(Exercise prompt)
Reproduce the records verbatim, from the line containing "Click the woman's pearl earring in photo" through the line containing "tap(819, 301)", with both of those lines included.
▼
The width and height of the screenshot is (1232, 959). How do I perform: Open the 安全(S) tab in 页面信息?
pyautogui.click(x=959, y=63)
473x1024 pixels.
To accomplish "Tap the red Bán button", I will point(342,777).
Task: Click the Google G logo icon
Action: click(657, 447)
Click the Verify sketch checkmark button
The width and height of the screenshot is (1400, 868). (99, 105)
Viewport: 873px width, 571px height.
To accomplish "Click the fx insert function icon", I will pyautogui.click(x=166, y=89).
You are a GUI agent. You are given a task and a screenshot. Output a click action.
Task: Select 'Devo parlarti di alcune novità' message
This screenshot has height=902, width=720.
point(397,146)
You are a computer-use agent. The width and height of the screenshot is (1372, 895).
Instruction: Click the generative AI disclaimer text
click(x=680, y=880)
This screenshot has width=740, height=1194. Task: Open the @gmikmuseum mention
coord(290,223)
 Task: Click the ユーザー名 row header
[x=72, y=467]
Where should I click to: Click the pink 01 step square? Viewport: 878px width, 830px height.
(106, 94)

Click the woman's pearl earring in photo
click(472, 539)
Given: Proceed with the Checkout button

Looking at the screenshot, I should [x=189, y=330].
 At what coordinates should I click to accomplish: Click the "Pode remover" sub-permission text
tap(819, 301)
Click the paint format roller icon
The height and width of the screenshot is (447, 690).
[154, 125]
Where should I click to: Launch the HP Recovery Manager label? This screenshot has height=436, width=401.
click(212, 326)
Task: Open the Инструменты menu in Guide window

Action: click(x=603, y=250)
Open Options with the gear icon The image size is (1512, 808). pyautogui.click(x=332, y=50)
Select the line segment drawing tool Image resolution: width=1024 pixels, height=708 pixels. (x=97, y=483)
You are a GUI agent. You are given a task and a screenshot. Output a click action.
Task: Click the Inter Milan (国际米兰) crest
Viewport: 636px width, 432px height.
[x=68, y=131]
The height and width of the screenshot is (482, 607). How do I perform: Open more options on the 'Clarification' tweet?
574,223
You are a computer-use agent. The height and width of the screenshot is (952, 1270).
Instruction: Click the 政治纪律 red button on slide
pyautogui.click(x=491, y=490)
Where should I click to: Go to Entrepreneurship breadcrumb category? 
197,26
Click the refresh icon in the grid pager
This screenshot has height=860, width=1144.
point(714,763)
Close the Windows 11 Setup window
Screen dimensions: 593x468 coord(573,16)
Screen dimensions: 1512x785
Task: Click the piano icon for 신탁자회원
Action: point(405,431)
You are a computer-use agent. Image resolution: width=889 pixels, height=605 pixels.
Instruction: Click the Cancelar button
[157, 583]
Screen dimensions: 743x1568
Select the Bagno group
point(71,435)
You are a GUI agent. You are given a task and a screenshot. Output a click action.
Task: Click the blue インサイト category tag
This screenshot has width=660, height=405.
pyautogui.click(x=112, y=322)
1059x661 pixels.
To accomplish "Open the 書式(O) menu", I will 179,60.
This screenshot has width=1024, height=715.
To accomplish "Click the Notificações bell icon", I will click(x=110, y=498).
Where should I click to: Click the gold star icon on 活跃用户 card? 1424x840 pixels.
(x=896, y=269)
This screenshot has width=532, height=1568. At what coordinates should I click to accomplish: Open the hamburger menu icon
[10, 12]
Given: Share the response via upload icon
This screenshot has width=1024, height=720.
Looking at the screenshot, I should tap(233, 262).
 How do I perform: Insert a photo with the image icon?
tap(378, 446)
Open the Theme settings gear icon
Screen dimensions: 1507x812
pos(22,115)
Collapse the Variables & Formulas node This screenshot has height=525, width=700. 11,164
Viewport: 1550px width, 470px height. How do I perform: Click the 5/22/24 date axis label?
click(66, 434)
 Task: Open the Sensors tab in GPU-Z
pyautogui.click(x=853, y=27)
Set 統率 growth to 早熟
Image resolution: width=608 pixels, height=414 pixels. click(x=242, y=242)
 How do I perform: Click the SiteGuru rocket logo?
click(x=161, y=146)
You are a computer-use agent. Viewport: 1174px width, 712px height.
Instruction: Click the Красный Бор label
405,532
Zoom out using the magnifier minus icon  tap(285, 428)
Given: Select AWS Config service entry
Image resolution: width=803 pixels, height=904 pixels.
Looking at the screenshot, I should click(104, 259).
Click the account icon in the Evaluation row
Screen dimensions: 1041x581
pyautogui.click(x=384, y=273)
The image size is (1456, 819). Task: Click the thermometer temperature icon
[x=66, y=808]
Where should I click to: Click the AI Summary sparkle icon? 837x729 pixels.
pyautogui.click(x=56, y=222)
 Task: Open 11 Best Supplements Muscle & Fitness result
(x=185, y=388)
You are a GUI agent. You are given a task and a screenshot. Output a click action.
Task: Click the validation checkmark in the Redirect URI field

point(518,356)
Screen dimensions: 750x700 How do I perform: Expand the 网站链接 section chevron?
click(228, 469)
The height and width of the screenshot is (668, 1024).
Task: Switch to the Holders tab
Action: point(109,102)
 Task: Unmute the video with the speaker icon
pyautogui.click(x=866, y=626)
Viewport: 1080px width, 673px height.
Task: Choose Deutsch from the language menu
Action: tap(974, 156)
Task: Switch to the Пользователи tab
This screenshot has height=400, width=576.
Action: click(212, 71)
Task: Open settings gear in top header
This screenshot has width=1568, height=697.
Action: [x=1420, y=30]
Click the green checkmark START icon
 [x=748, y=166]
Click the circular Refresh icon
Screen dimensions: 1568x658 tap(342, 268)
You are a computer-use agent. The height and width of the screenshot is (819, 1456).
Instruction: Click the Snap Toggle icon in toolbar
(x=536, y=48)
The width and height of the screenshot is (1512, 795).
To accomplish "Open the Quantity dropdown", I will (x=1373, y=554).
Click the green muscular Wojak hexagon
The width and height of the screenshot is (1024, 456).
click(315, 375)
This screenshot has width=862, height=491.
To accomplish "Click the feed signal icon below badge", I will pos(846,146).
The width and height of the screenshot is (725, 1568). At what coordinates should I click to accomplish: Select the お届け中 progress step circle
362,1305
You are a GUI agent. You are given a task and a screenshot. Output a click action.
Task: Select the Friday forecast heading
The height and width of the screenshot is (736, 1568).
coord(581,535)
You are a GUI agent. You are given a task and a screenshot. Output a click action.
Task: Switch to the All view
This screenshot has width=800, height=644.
▲
(Solution for this task)
Click the woman's pearl earring in photo
click(472, 539)
Given: Proceed with the Checkout button

Looking at the screenshot, I should [x=189, y=330].
 At what coordinates should I click to accomplish: Click the "Pode remover" sub-permission text
tap(819, 301)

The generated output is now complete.